La gobernadora de Alabama, Kay Ivey, perdonó este martes la condena a muerte de un afroestadounidense que enfrentaba la pena capital por un asesinato cometido en 1991, pese a que no fue quien disparó el arma que causó la muerte de la víctima, cuya hija pidió que se le perdonara la vida.
La mandataria, del Partido Republicano, dejó en cadena perpetua sin derecho a libertad condicional la condena de Charles ‘Sonny’ Burton, quien afrontaba la muerte por un robo en 1991 en una tienda de autopartes donde falleció un empleado, Doug Battle, pero el cómplice que le disparó solo estaba condenado a cadena perpetua.
“No puede proceder en buena consciencia con la ejecución del Sr. Burton ante tan dispares circunstancia. Creo que sería injusto que ejecutaran a un participante de este crimen si no ejecutarán al participante que jaló el gatillo”, declaró Ivey en un pronunciamiento.
El perdón ocurre tras una campaña de presión pública en Alabama, donde incluso la hija de la víctima, quien tenía 9 años cuando fue el asesinato, pidió intervenir porque el estado iba a “ejecutar al hombre equivocado”.
La mujer, Tori Battle, cuestionó en un artículo de opinión en el Montgomery Advertiser el castigo contra Burton, un hombre de 75 años en una silla de ruedas, con “mala salud” y artritis que iba a morir con gas de hipoxia de nitrógeno, un nuevo método que lo asfixiaría mientras él siguiese consciente.
“De niña, creía que la justicia significaba castigo. Odiaba a todos los seis hombres involucrados (en el robo) y pensé que atestiguar ejecuciones me traería un cierre. Conforme he crecido, he llegado a entender que la justicia no se trata de venganza. Se trata de verdad, proporcionalidad y justicia”, señaló.

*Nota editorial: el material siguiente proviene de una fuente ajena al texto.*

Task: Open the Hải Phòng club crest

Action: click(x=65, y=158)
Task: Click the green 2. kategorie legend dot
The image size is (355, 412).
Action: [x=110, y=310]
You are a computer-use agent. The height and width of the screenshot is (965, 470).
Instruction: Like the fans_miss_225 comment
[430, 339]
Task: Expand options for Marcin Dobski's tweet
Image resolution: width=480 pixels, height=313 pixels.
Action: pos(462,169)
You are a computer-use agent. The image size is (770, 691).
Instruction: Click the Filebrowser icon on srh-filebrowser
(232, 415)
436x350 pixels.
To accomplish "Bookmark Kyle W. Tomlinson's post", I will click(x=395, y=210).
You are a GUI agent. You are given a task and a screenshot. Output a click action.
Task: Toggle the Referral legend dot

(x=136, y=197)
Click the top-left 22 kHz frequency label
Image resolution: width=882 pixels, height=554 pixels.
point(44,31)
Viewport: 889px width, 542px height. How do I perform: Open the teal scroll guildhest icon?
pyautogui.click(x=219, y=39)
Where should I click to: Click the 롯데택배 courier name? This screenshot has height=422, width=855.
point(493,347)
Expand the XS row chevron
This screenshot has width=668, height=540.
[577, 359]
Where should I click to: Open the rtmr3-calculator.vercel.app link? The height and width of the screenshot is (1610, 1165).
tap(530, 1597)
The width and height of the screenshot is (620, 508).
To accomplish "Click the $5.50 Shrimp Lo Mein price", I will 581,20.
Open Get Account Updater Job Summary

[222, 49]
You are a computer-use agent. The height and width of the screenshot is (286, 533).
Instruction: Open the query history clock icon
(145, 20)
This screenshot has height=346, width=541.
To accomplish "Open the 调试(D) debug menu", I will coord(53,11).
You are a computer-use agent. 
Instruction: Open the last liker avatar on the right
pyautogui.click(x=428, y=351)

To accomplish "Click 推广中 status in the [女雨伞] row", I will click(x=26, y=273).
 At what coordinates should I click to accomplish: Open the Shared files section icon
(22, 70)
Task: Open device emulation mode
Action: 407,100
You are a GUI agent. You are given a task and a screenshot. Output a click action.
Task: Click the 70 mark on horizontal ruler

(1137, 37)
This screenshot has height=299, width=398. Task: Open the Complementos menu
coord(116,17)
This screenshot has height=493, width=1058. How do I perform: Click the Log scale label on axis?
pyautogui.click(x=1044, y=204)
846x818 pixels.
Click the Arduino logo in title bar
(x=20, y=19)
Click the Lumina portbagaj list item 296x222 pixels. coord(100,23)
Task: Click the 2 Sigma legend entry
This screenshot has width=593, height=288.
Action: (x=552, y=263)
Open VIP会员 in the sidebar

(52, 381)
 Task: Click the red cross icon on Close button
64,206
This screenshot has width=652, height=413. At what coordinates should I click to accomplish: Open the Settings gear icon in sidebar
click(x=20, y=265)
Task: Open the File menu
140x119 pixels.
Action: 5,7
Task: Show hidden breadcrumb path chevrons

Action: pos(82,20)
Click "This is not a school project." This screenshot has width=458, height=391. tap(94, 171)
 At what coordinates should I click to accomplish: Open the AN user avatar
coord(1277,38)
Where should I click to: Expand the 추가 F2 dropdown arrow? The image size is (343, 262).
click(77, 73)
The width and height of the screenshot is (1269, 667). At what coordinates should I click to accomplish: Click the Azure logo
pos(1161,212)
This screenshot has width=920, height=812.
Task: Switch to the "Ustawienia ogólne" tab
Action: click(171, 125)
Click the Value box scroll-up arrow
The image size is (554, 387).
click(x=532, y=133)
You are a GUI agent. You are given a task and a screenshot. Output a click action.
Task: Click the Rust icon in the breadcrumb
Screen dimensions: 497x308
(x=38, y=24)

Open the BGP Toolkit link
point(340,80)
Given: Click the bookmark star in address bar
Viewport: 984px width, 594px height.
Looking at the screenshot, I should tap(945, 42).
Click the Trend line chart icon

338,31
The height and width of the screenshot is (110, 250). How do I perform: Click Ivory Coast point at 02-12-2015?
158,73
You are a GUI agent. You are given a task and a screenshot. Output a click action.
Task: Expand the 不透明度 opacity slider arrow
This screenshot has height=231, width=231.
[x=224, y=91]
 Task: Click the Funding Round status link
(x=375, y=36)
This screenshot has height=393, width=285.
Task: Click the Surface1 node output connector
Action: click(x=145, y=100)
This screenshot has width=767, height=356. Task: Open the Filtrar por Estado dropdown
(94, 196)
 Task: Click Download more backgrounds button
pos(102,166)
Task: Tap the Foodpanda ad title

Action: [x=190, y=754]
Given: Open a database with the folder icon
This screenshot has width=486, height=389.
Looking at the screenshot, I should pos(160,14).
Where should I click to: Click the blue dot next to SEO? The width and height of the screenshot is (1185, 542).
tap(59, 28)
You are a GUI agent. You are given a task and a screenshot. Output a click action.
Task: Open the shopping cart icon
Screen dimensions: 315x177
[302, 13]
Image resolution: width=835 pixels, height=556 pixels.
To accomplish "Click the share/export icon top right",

El hecho ocurre en medio de la polémica por el creciente uso de la pena de muerte en Estados Unidos, que registró 47 ejecuciones el año pasado, casi el doble de 2024, de las que cinco ocurrieron en Alabama, mientras Florida impuso un récord con 19, según el Death Penaly Information Center.
Las autoridades estadounidenses han ejecutado al menos a 21 “probables inocentes”, en su mayoría afroamericanos y latinos, desde que comenzó la pena de muerte moderna en 1973, afirmó un reporte de la Unión Estadounidense de Libertades Civiles (ACLU, en inglés) en noviembre pasado.
En lo que va del año, ya han ocurrido cinco ejecuciones en Estados Unidos: una en Texas, otra en Oklahoma y tres en Florida, que la próxima semana ejecutará a Michael King, condenado por el secuestro, la violación y el asesinato de una mujer en 2008.